■ The input ■
⁂
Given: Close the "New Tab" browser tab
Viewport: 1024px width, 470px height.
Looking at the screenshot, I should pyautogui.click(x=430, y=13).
⁂
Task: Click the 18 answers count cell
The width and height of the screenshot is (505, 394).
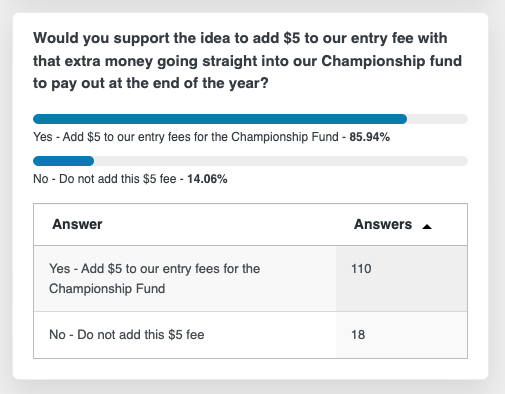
⁂
Of the entries above, transcribe exactly those lines that fall between the line containing "Task: Click the 18 answers count cell" and the line containing "The width and", together with those two lines.

■ Written response ■
Task: Click the 18 answers count cell
The width and height of the screenshot is (505, 394).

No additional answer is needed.